According to Dr. Beverlee McClure, Vice President for Cultural and Community Engagement, the event represents a wonderful way to spend time with loved ones while enjoying an Indigenous dining experience together. “After a long year in which many of us have been unable to visit with extended and older relatives, we relish the opportunity to provide families a safe experience in which they can spend quality time together while honoring their mothers and grandmothers, partake in a beautiful Pueblo-inspired meal, and enjoy our museum as well as the sights and sounds of our wonderful courtyard as part of the overall package.”

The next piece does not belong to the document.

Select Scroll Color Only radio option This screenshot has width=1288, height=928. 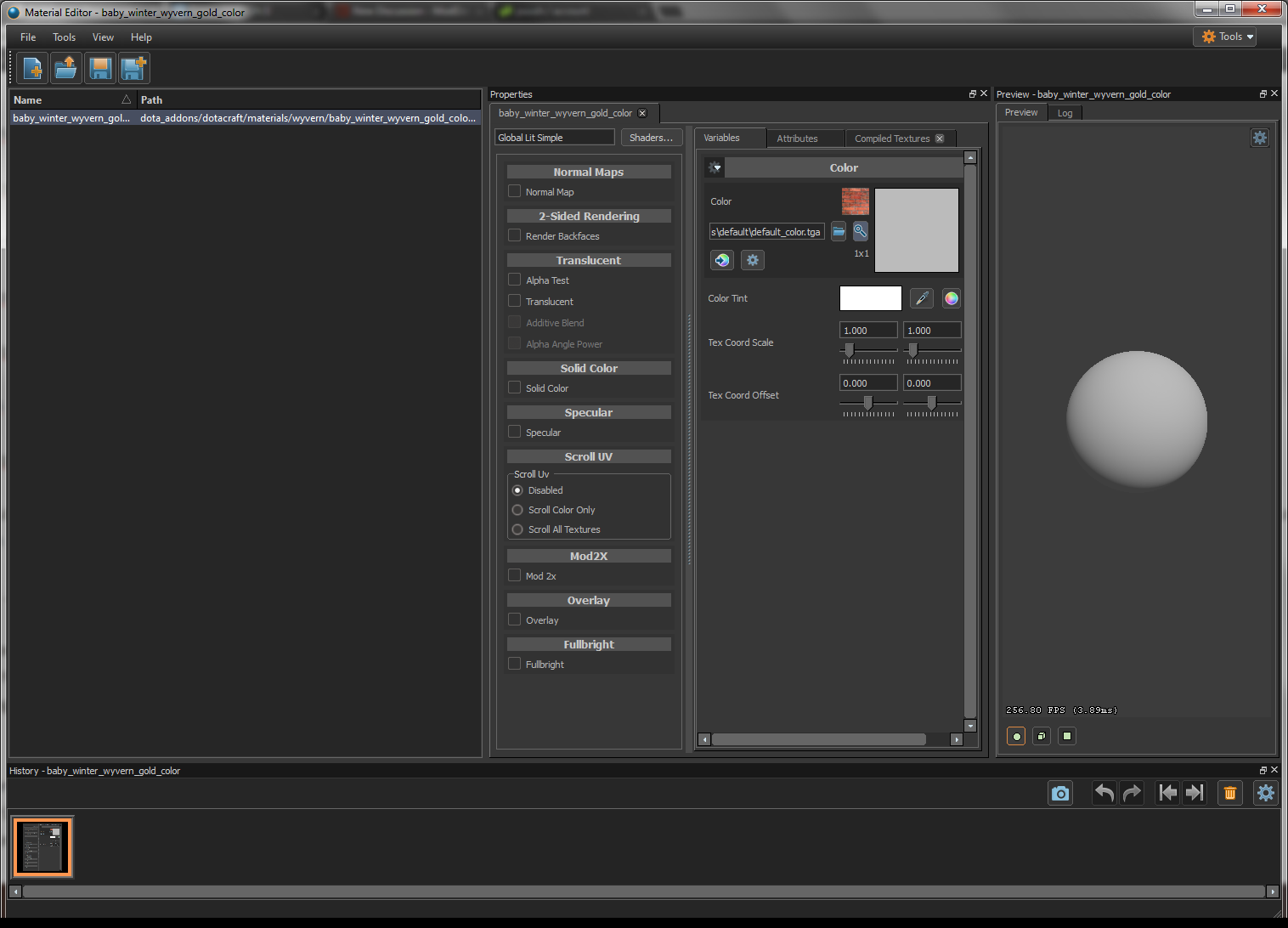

The complete Indian Pueblo Cultural Center experience offered through the Mother’s Day event creates the perfect backdrop for a family celebration, including unique Indigenous dining, museum admission, Native American dance performers and artisans selling their authentic art and jewelry. The experience is available by reservation only, and each guest will have access to order from the Kitchen menu, which offers both breakfast and lunch, followed by free admission into the museum and courtyard.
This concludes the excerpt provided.